En este Informe Trimestral sobre la economía española, que recoge las nuevas proyecciones macroeconómicas 2019-2022, el Banco de España apunta que el PIB habría crecido un 0,4% en el tercer trimestre, una décima menos que en el trimestre anterior, y avisa de que este menor dinamismo está sometido a “riesgos a la baja significativos” y de que las previsiones se han realizado teniendo en cuenta que “los actuales focos de incertidumbre tenderán a disiparse más allá del corto plazo”. Así, apuntó al “notable debilitamiento” de la demanda interna, con un retroceso también importante de la inversión en bienes de equipo, así como el “escaso dinamismo” de las exportaciones y el “empuje reducido” de las importaciones, y advirtió de la “prolongación de la etapa de cierto debilitamiento de la actividad en el corto plazo”.

El Banco de España explicó que el recorte de cuatro décimas de la estimación de crecimiento en 2019 se debe, a partes iguales, a las series revisadas de la Contabilidad Nacional por parte del Instituto Nacional de Estadística (INE), que mostraron un menor crecimiento del PIB y una “menor resistencia” de la economía española a la incertidumbre global de lo estimado inicialmente, y por otro lado, al aumento de esta misma incertidumbre en los meses de verano y al empeoramiento del contexto exterior.
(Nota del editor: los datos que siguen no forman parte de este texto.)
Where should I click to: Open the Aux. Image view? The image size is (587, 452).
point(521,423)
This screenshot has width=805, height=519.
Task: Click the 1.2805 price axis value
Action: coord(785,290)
De esta forma, la autoridad monetaria indicó que las incertidumbres que se atisbaban en el primer semestre ya han empezado materializarse, lo que ha llevado al Banco de España a empeorar tanto las tasas de crecimiento del PIB como de creación de empleo y tasa de paro. Así, junto con el recorte del crecimiento, la creación de empleo crecerá un 1,8% y un 1,3% en 2019 y 2020, respectivamente, dos décimas menos que las estimaciones de junio.

Tasa de paro

Como consecuencia de ello, la tasa de paro se situará en el 14,1% a finales de este año, dos décimas más que lo estimado en junio, mientras que se recortará al 13,2% en 2020 (ocho décimas más) y cerrará 2021 en el 12,8%, un punto más que lo previsto hace apenas tres meses.

“La moderación del crecimiento del producto que se anticipa a lo largo del horizonte de proyección se traducirá en una disminución paulatina del ritmo de creación de empleo”, subrayó el instituto emisor, que añadió que no obstante se seguirán observando reducciones adicionales de la tasa de paro, aunque de forma menos marcada que lo previsto en junio. “El ritmo de avance de la economía continuará permitiendo absorber el todavía elevado volumen de desempleo”.